Copy editor Drew Herman takes full responsibility for the Mirror’s former policy of reporter abuse.

Saturday 5 January 2008

A look back from this point in time

So you survived 2007 — if you are extremely old, somewhat infirm, or even slightly Iraqi, congratulations.

A lot of world-shaking events happened last year in politics, economics and science, but as a mere copy editor, I am no more competent to make pronouncements about how to deal with that stuff than, say, a baseball team owner would be.

However, I am perfectly placed to observe the prosaic perfidy perpetrated by the language-using public, and then foist my opinions on readers of this column.

Competition for worst written or verbal sin of the year came down to a tight race between two grotesque locutions that give us self-appointed grammar police an abiding sense of being needed. But before I name the winner, let’s look back at some previous champions.

The top dishonor for 2006 went to “wellness,” which finally replaced all uses of the perfectly serviceable word “health.” May it rest in peace.
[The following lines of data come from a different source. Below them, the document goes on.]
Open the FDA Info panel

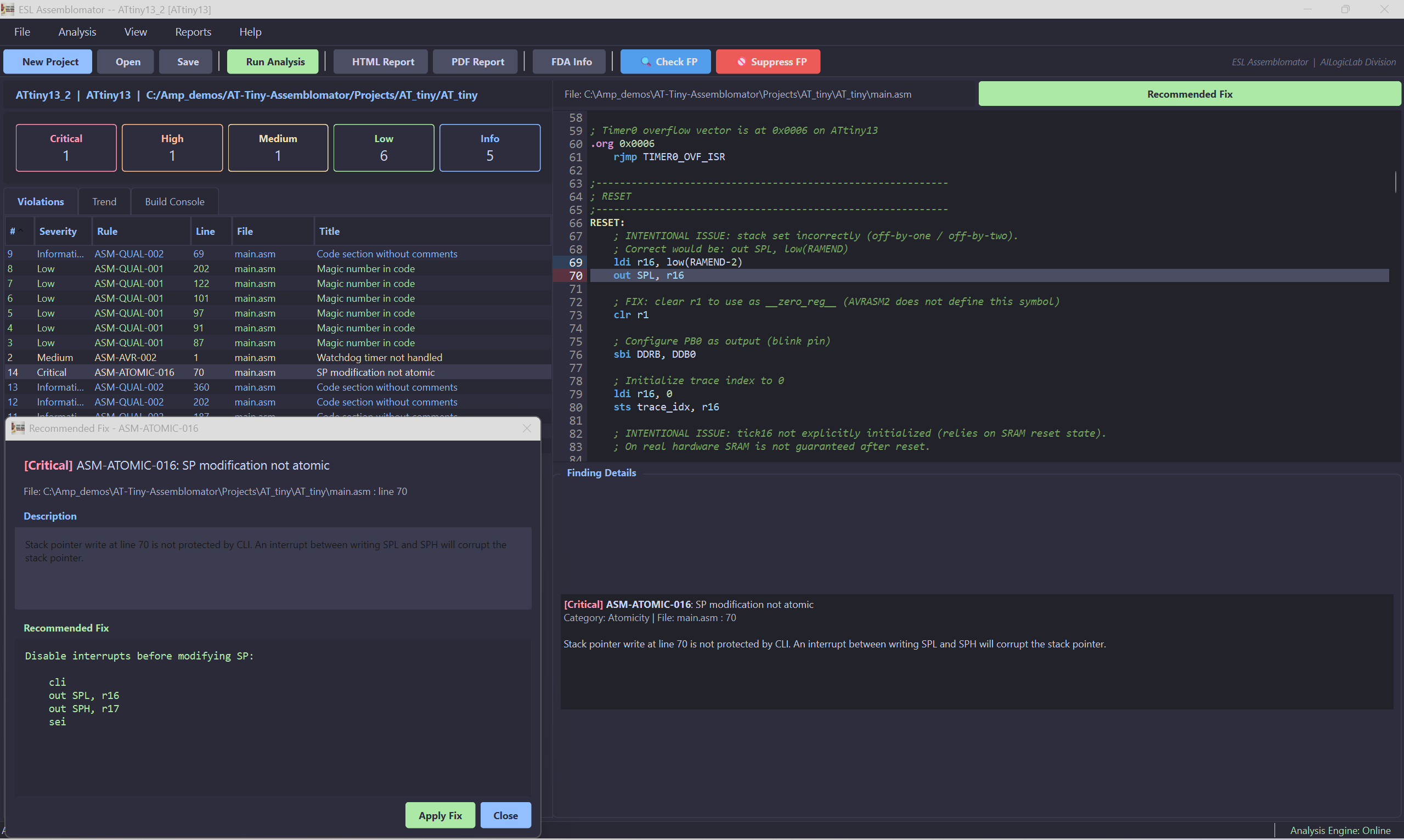point(569,61)
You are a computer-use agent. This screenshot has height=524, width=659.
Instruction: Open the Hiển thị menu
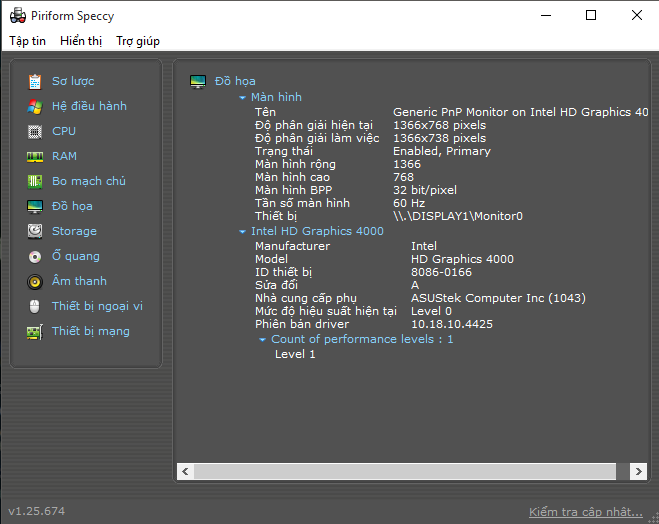tap(81, 41)
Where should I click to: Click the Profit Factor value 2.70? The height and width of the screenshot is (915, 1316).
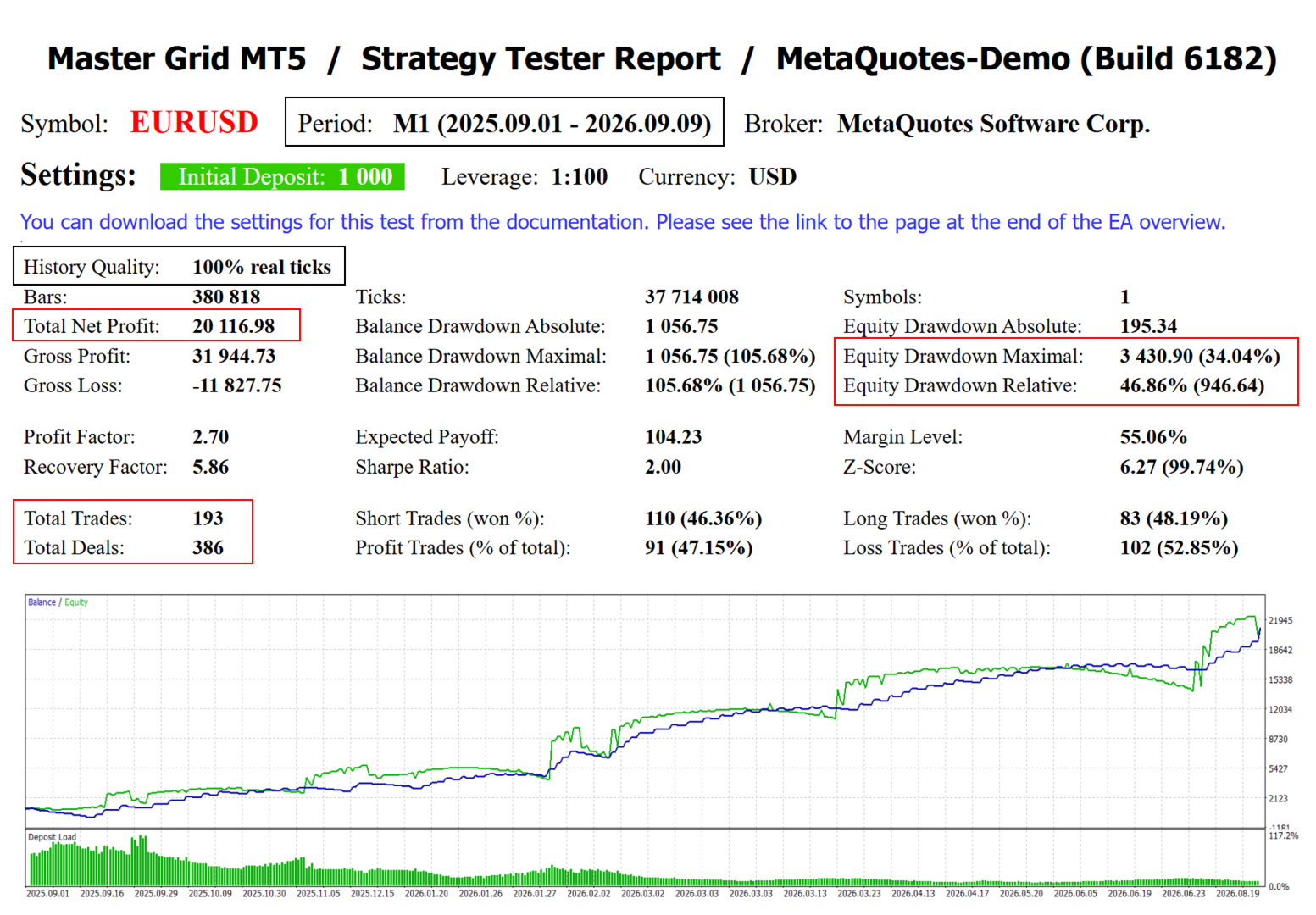pos(210,437)
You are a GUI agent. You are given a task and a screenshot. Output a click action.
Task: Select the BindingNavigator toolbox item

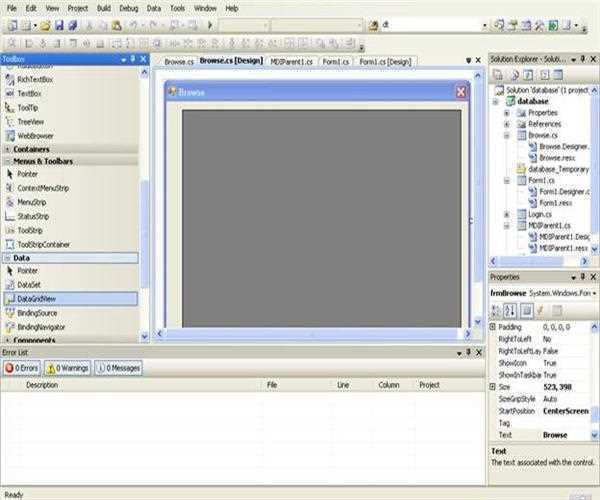[x=41, y=327]
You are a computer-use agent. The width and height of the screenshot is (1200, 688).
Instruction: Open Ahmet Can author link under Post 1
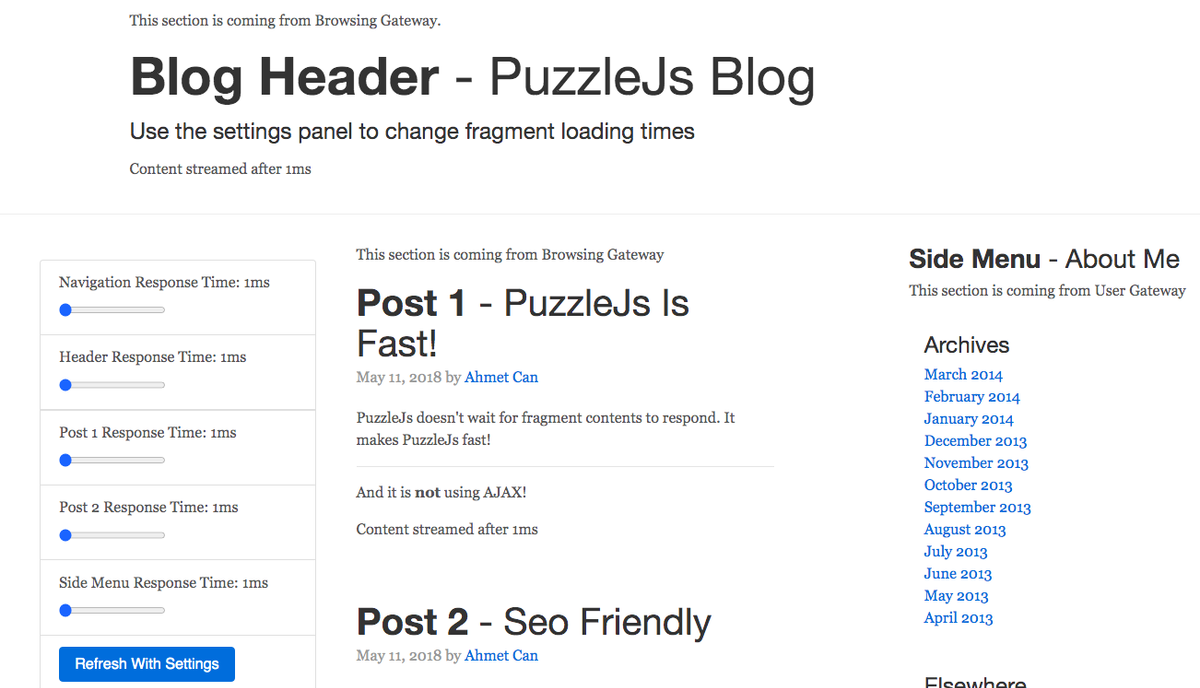(x=501, y=378)
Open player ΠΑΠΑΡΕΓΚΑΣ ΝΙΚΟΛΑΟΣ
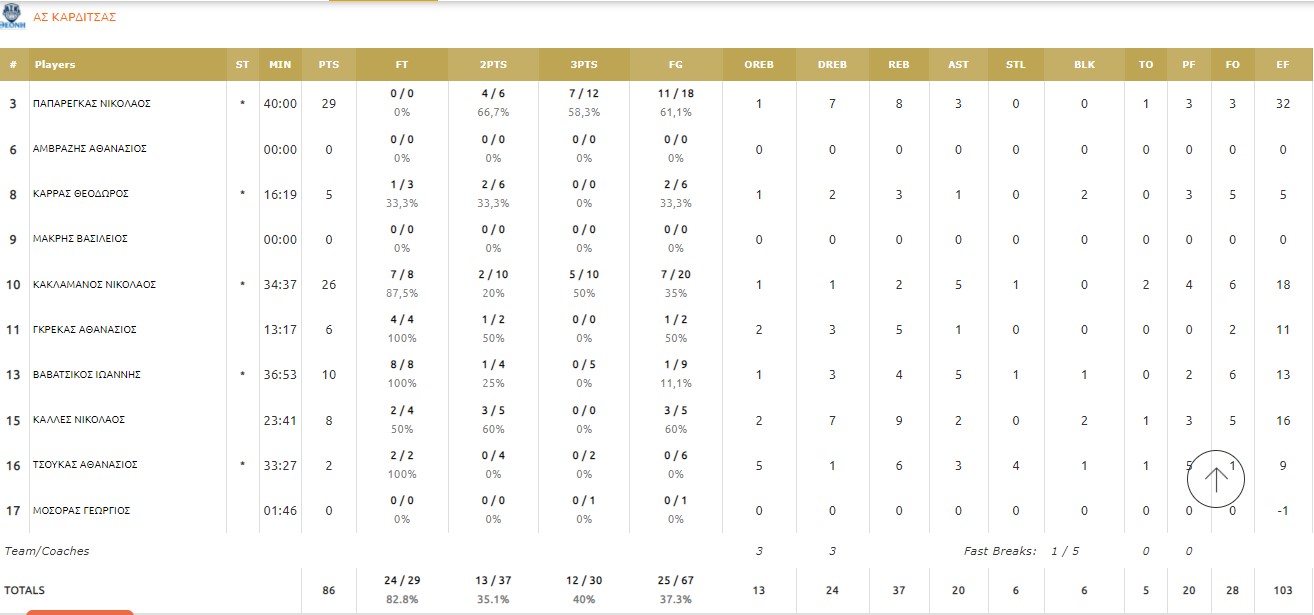The image size is (1314, 615). click(x=92, y=103)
Before that we had a run of wins by time-related phrases, starting with “basis,” as in, “The proposed jail location changes on a monthly basis.” The brain-ray that stopped people from saying simply “monthly” is still at large. Then came “this point in time,” chosen for its oniony layers of redundancy.

In 2003 the pure pointlessness of “located” got the judges’ attention, since any jail “located on Near Island” would also be “on Near Island.” This came from the same faction that thinks prepostions can’t take the load alone, so they invented “in conjunction with.”

But nothing matches the classic that started it all. “Utilize” remains king for having absolutely no context where it could mean anything different from “use,” yet continuing its pompous, ubiquitous career unabated.

The runner-up this time is “adversely affected,” another pompous infection from the officialese lexicon. We pray for a cure to the pandemic that has as its main symptom an inability to use the word “harm.” It probably comes from a virus that spreads because of our feeble wellness practices.

But the surprise top place citation for 2007 goes to the confusion of “ground zero” and “square one.” The first time someone said “This setback takes us back to ground zero,” it got little notice. But then it happened again and again, prompting the grammar panel to issue its directive: Stop saying it unless whatever happened really included a ticket to Hiroshima or the World Trade Center.

Mirror writer Drew Herman still refuses to use “impact” as a verb.